The source for python includes an unparser, which can render ASTs to source.

Rendering

The code provides an Unparser class, which contains a method for each type of node. The methods render their own node’s code, and call sub-nodes’s methods sending in the respective nodes.

Running the unpraser on itself

Ideally the unparser should produce itself as output, given itself as input. Let’s see how it does.

Running

Run the unparser, with the commands:

$ python2.7 unparse.py unparse.py > unparse.out.py
$ diff unparse.py unparse.out.py

Some differences are apparent

  1. Comments are stripped

    This is expected. To my mind the problem here is that unparse.py includes any comments (but that may be a less common opinion).

  2. Docstrings are changed from double-quotes to single quotes.

    Some docstrings in unparse.py use single double-quotes, others use the (PEP 8 recommendation of) triple double-quotes. In the output both have been reduced to single-quotes

    This feature is also apparent in other strings.

  3. Blank lines are not maintained

  4. Extraneous parentheses are introduced

    Some of these seem improvident, such as those introduced around conditions of (some) if statements. Others seem harmless, or even helpful, such as introducing parentheses around a literal tuple. Introducing parentheses around expressions after a print statement is dubious, given that I used python 2, not 3.

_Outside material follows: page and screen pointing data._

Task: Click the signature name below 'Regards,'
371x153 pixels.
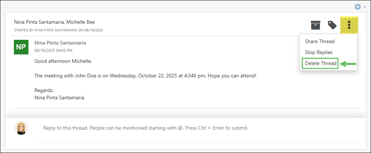Action: [x=59, y=97]
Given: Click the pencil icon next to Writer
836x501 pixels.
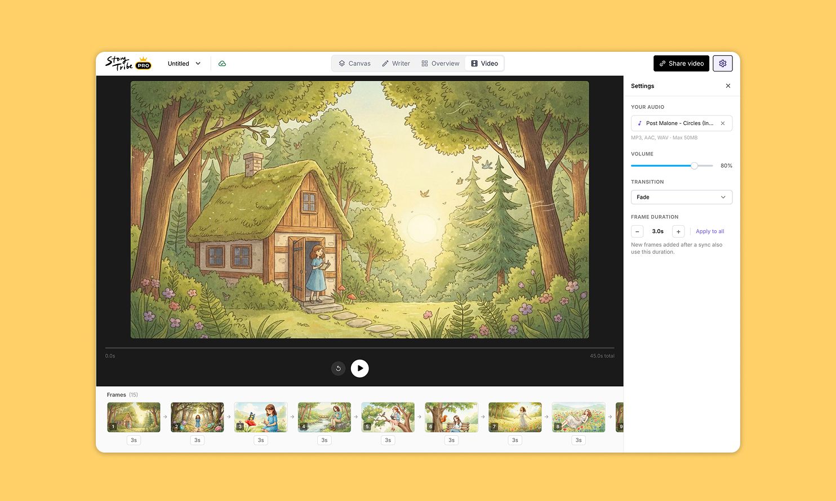Looking at the screenshot, I should [385, 63].
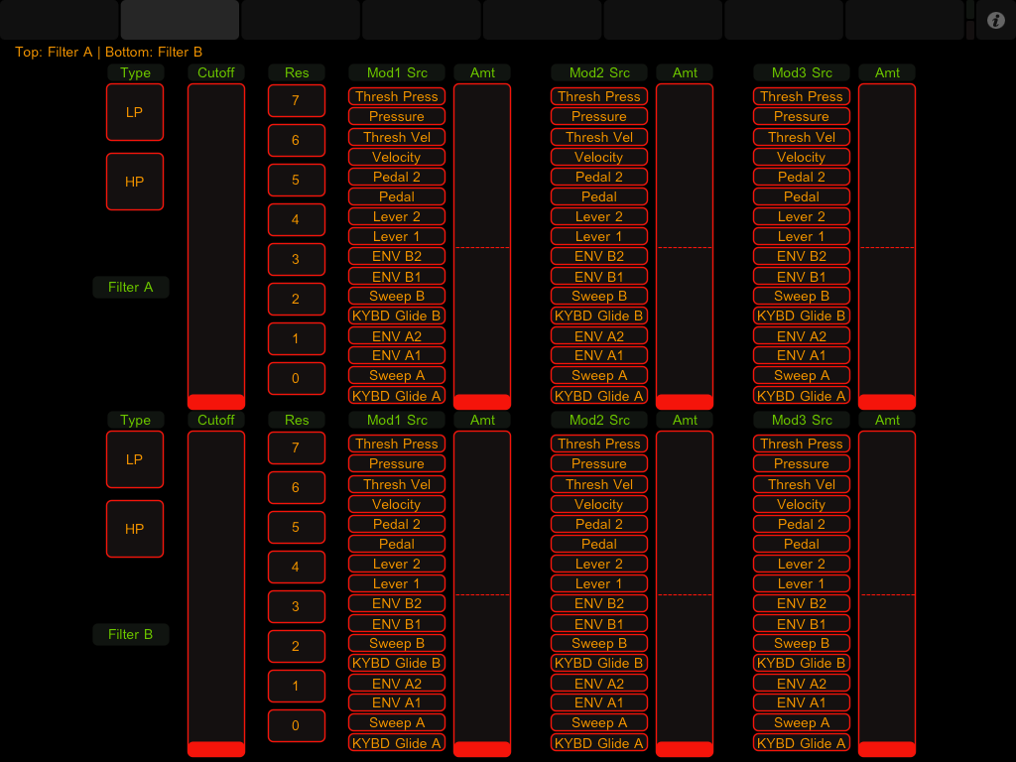Set Filter A resonance to 0

pyautogui.click(x=296, y=378)
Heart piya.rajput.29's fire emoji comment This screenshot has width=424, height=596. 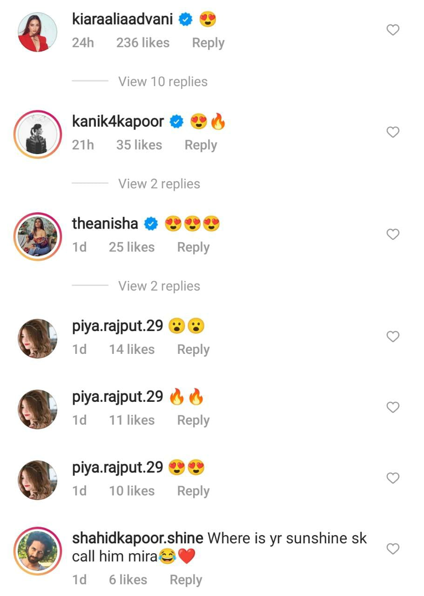pos(393,407)
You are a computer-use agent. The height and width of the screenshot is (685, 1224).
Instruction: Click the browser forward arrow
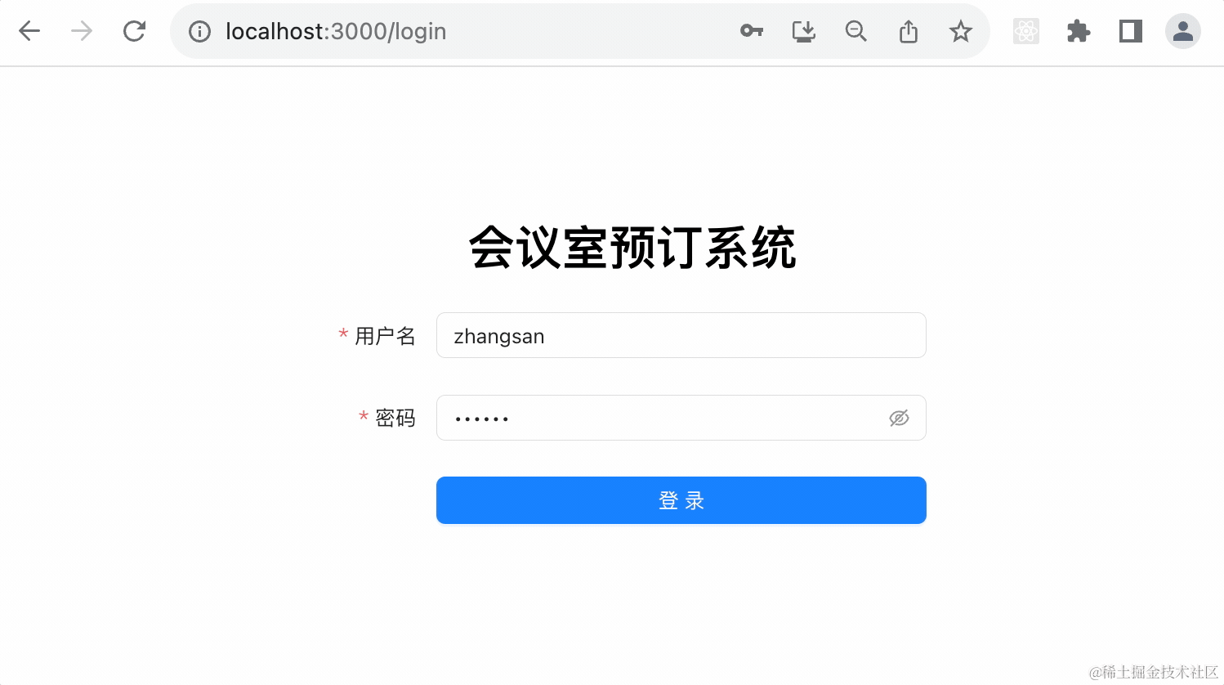click(82, 31)
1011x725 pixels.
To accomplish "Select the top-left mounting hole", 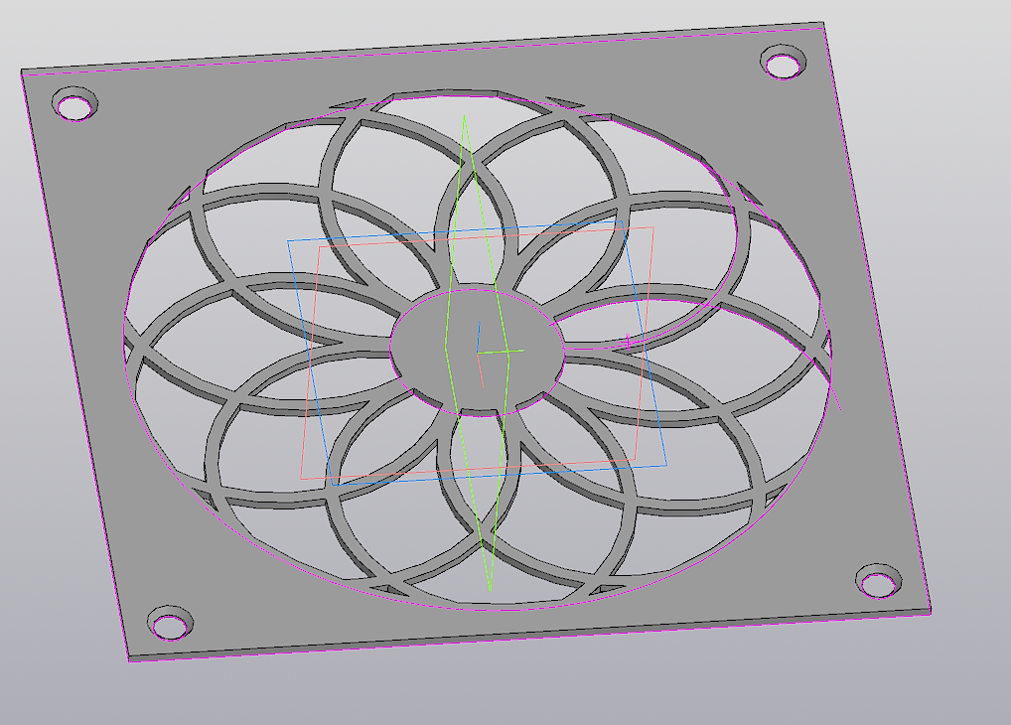I will (x=75, y=103).
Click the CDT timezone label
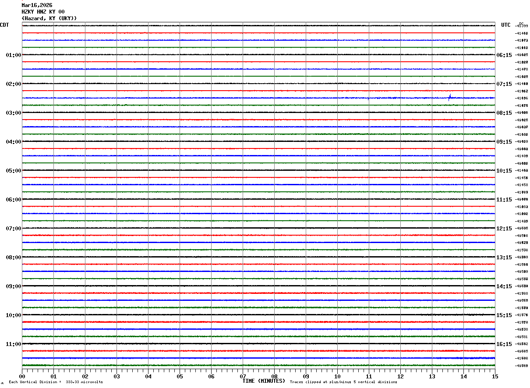530x388 pixels. point(4,25)
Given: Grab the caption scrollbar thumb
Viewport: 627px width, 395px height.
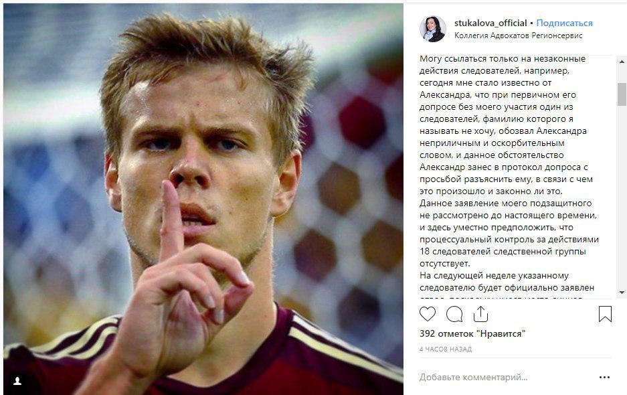Looking at the screenshot, I should tap(622, 94).
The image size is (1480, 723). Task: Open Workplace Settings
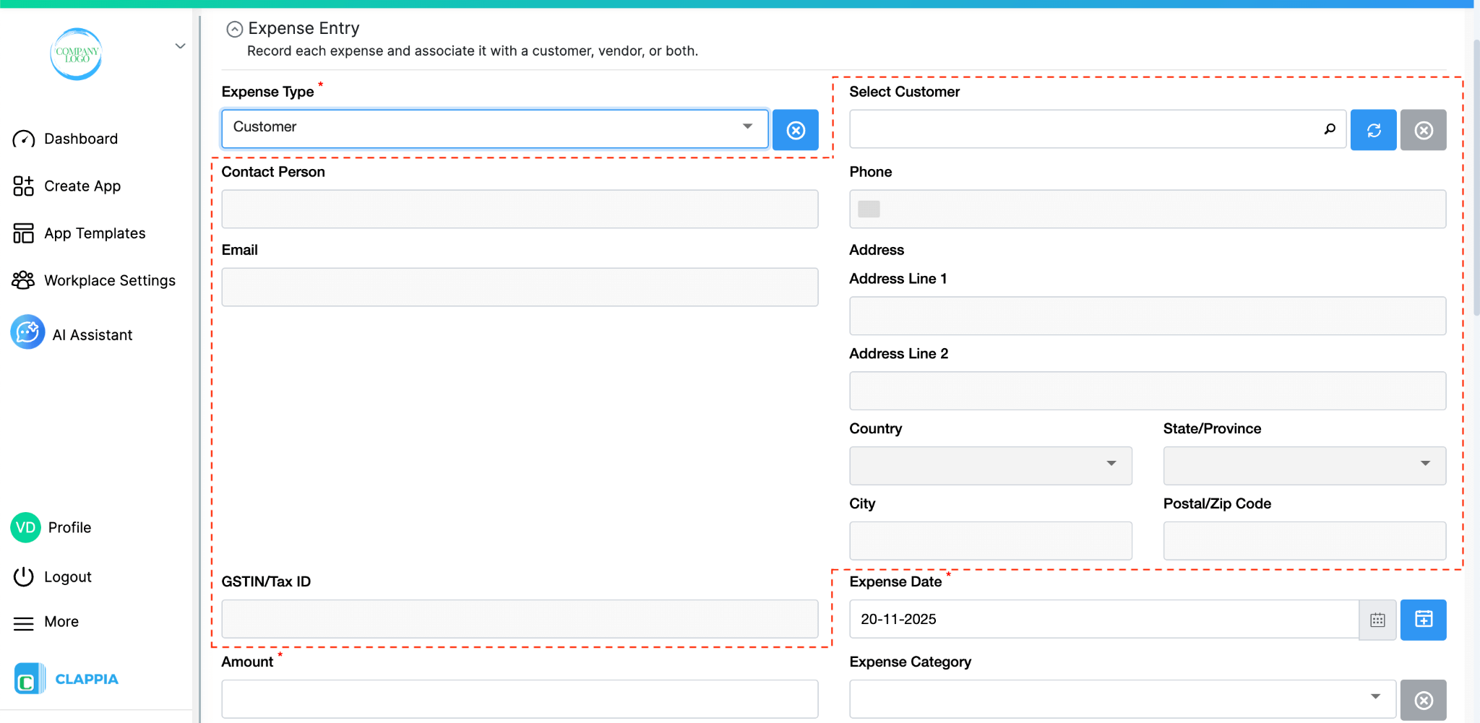coord(109,280)
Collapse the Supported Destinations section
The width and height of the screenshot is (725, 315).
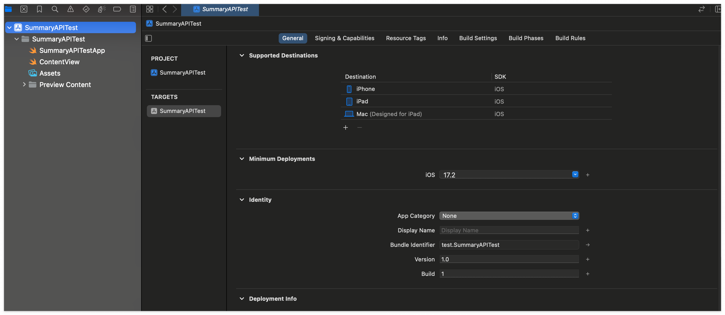click(x=242, y=55)
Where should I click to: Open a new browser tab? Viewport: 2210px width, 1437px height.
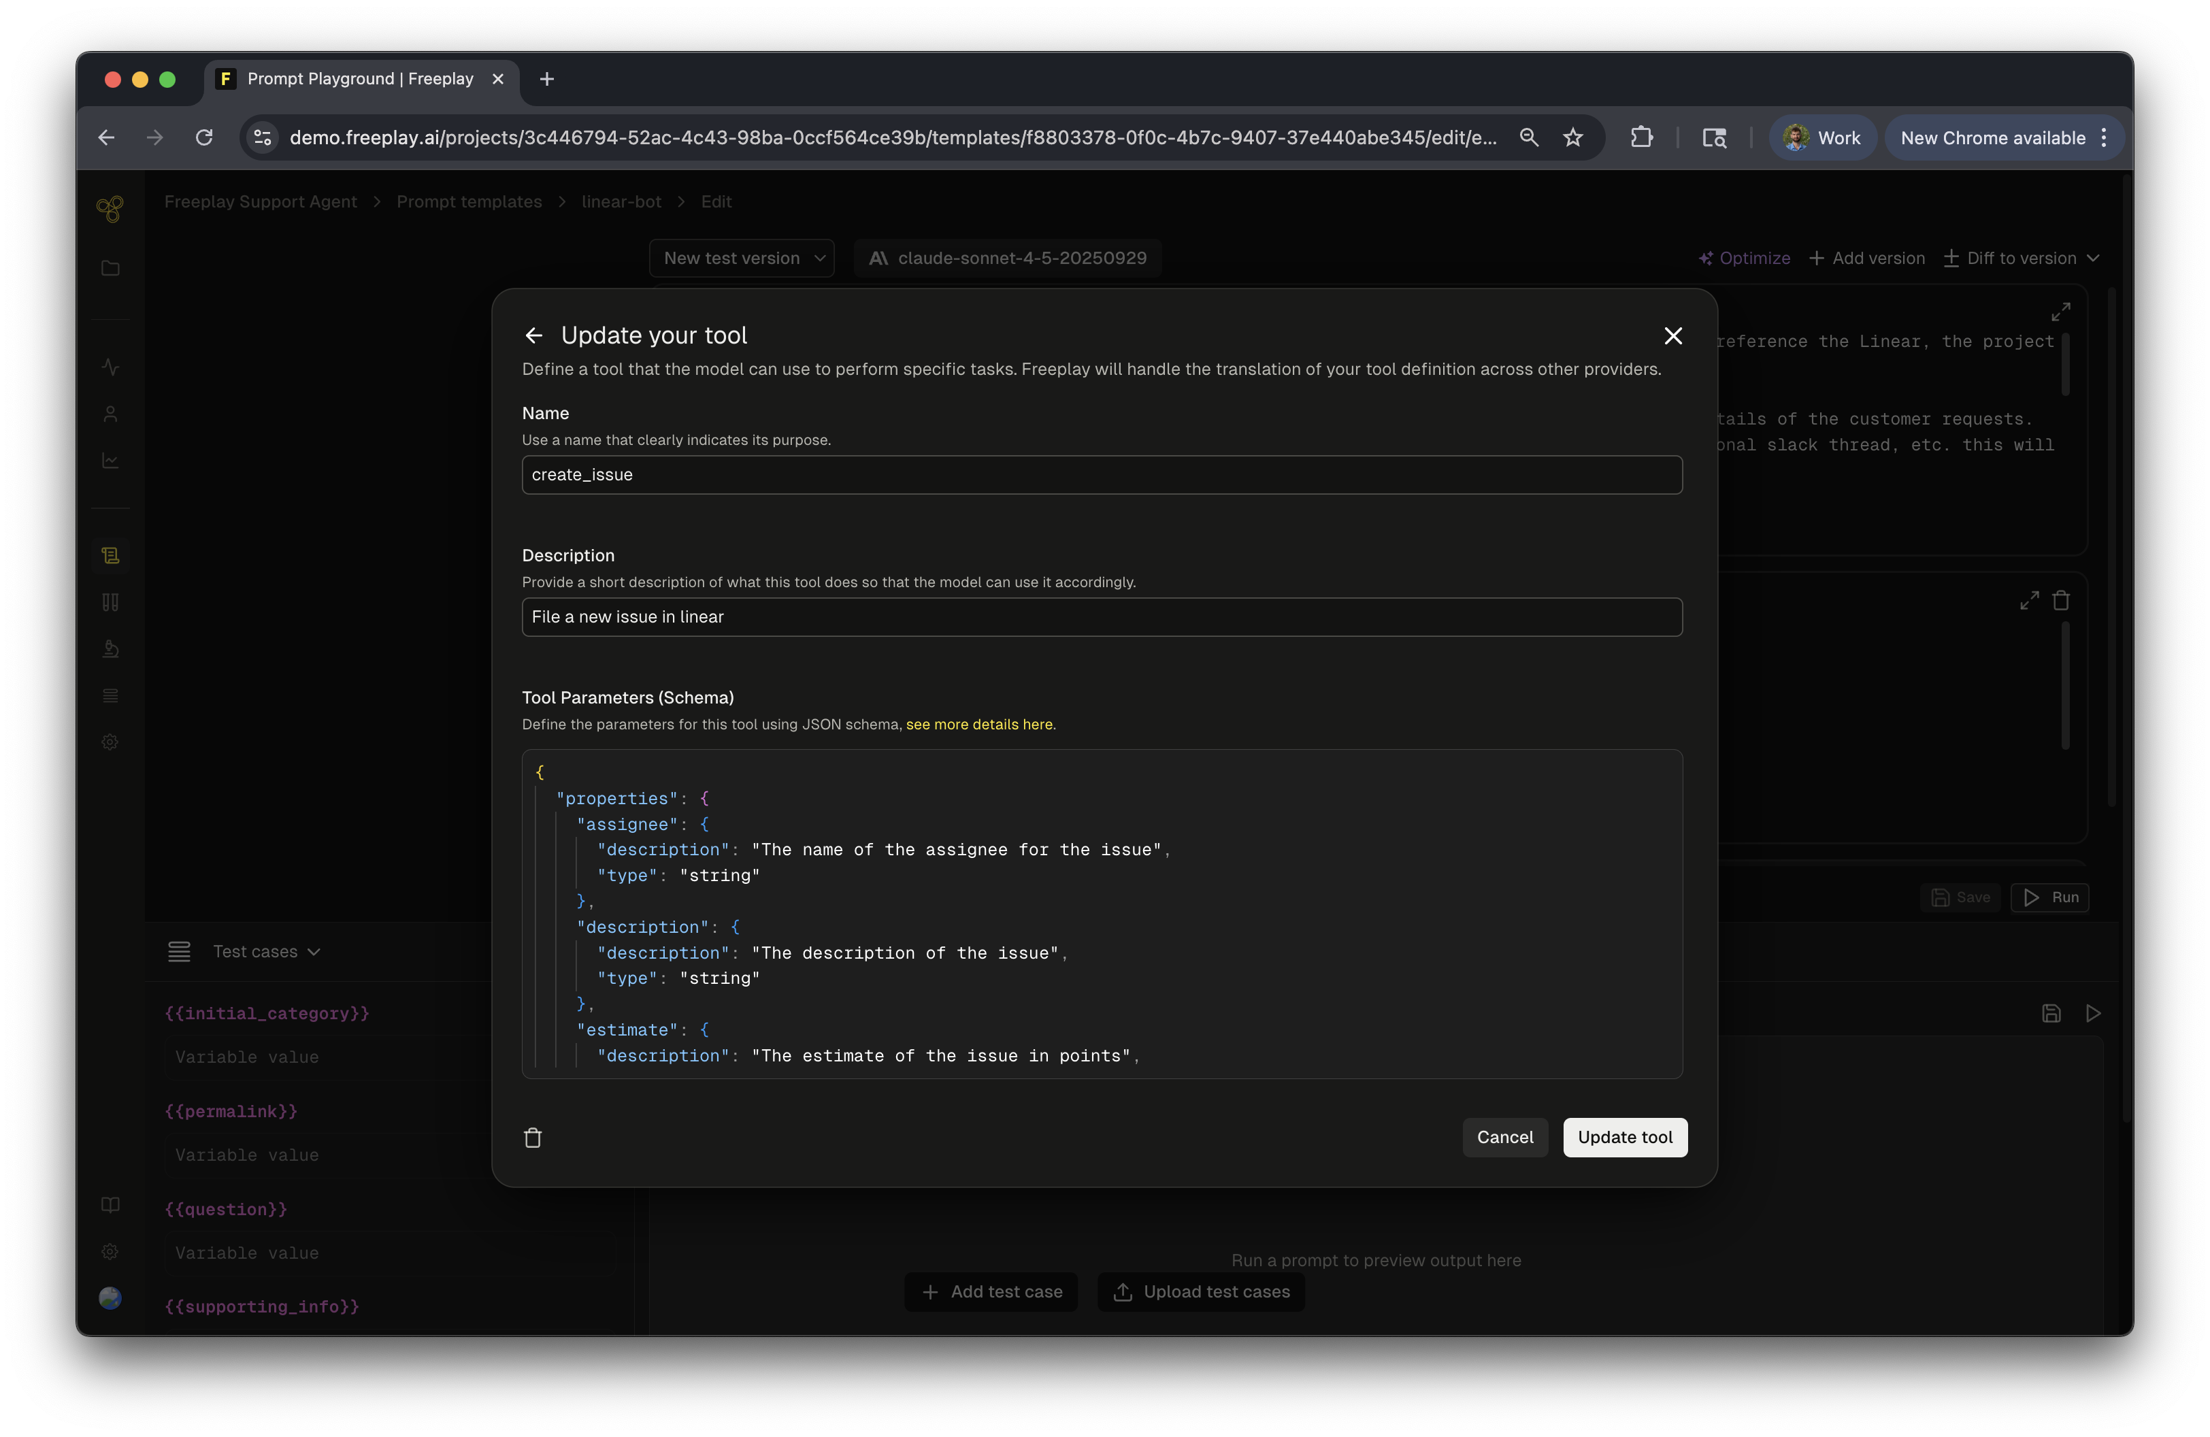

  5. Extra indentation is introduced at control structures

    In particular this is noticeable at if/else statements, where the original uses compound statements for both if and else, but the unparsed version splits them over two lines. Once again the unparsed version seems more correct.

  6. Re-formatting of a multi-line dictionary to a single line

  7. Re-formatting expressions to introduce spaces around operators

Most of the above issues seem to be matters of opinion and should be deferred to PEP 8. The unparser’s output does seem closer to PEP8 than is its code.

Pepping

To check that the output can be run through the pep8 tool. I’ve already noticed that blank lines and spaces around some operators aren’t handled optimally, so I’ll ask pep8 to ignore errors 302 and 203:

$ pep8 --ignore=E302,E203 unparse.out.py
unparse.out.py:22:80: E501 line too long (150 > 79 characters)
unparse.out.py:25:80: E501 line too long (95 > 79 characters)
unparse.out.py:255:80: E501 line too long (86 > 79 characters)
unparse.out.py:383:80: E501 line too long (82 > 79 characters)
unparse.out.py:408:80: E501 line too long (180 > 79 characters)
unparse.out.py:416:80: E501 line too long (150 > 79 characters)
unparse.out.py:573:23: W292 no newline at end of file

This shows up two more problems

  1. Some lines are too long
  2. The final line is not correctly terminated

Conclusion

This is not a test of the unparser, just an indication of where some of its strengths/weaknesses may lie. It did not show up any fatal flaws, but does suggest the unparser needs some (small) work to get it’s own code to meet PEP 8 standards.

This quick run through also shows up the fact that “what code should look like” is a very opinionated subject. Python is lucky to have PEP 8 as a standard to refer to, but even that allows for variations (only “new code” need use spaces, for example). Which shows up one further bug in the unparser: all its formatting choices are hard-coded, whereas we may need greater flexibility in such choices.